Google Chrome, ridding the web of spam
Google’s latest web browser, ‘Chrome’ was released in 2008 and as of January 2011, Chrome was the third most widely used browser on the web. Chrome’s speed, intelligent start-up page and task manager are but a few of its innovative features.
We recently discussed the shift in focus in terms of online marketing trends for 2011. In the past, website owners and SEO marketers placed a lot emphasis generating and circulating large volumes of content on the web in an attempt to gain back-links and generate traffic. And yes, content is key but the focus is starting to shift to better/ smarter content marketing and not necessarily more content.
Relevant and Useful Search Results:
Generating and circulating more content on the web might give websites that initial boost in traffic and rankings but search engines are finding new ways to streamline search results, providing users with content that’s both relevant and useful. Microsoft’s idea with the release of its “decision search engine”; Bing, was exactly that – providing users with content that they can actually use -. To a certain degree Bing’s arrival stimulated a renewed interest in search result quality and not just position and quantity. Google’s aim with its Chrome browser is to refine search results even further.

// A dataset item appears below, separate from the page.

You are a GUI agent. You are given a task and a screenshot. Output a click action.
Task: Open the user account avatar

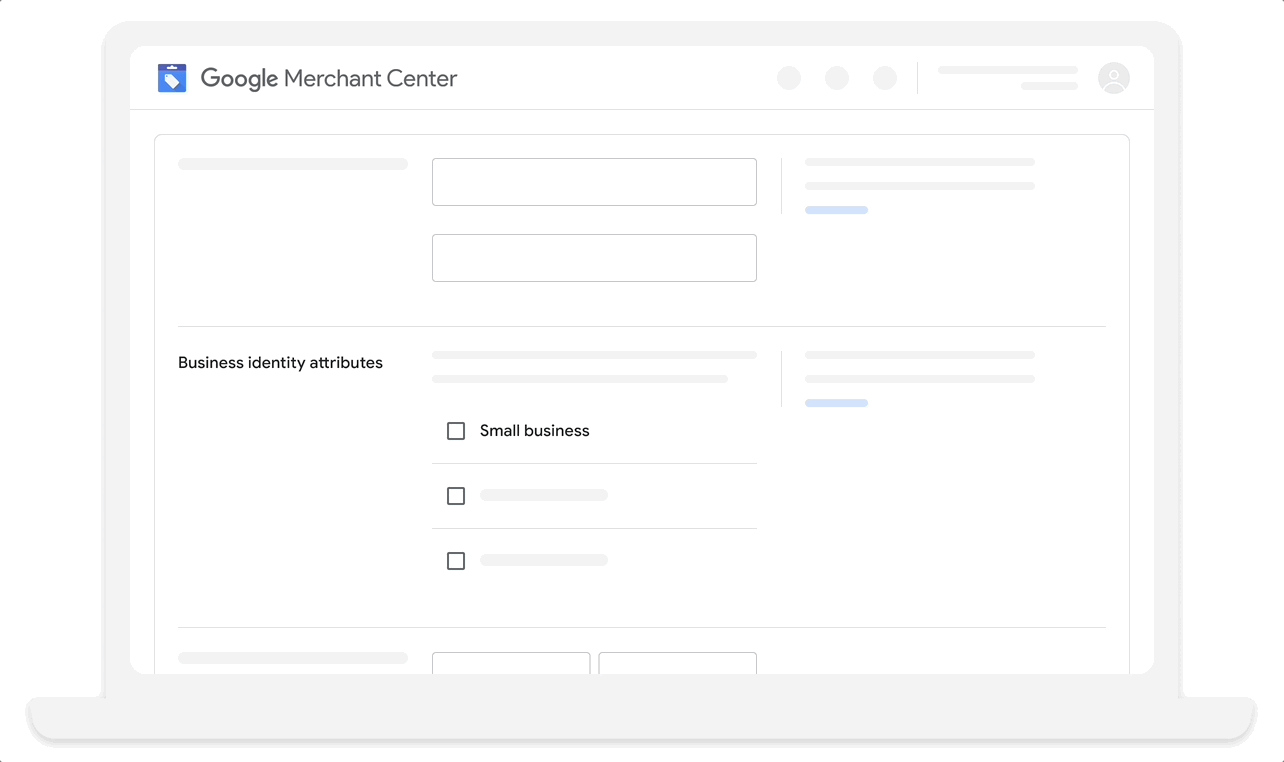click(1113, 78)
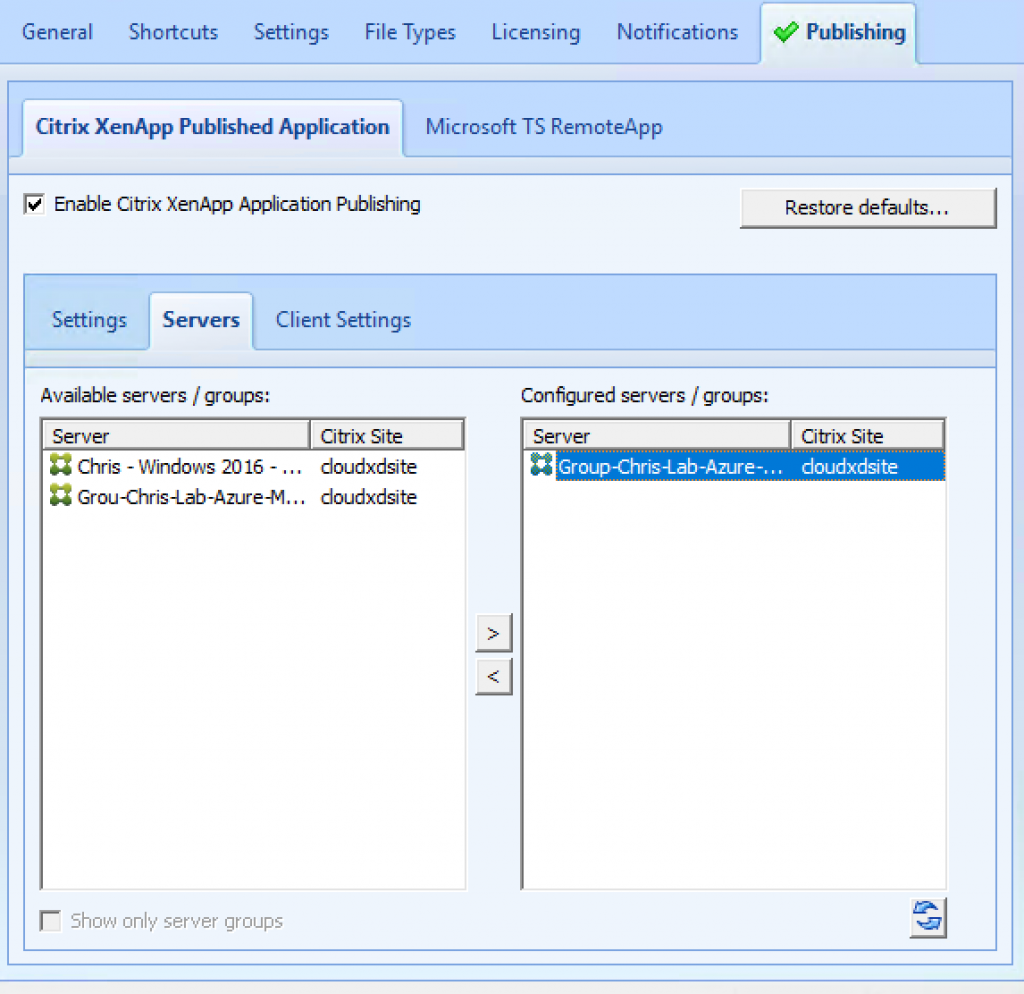
Task: Click the Server column header in available servers
Action: [x=175, y=434]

Eliminating Content Farms from Search Results:
The amount of emphasis placed on content circulation in the past, enabled many opportunistic content farms to rank high in search results. Content farms contain web pages that are specifically engineered -containing mostly spam - to show up high in search results. Through Chrome, Google is tapping into the user’s search preferences in a new way. Chrome allows its users to block certain sites from their search results. Users are able to create a personal block list and this prevents the blocked content from being displayed in their personal search results ever again. The users block list automatically gets sent to Google and in this way, Google employs the user to take care of spam on their behalf.
Chrome gives search giant Google the ability to extend its control over online search results. The degree of its success does however greatly depend on the user’s willingness to block unsolicited content. This puts the onus of content quality on the user. Whether or not online users will actually take a stand against low quality content is another question to think off.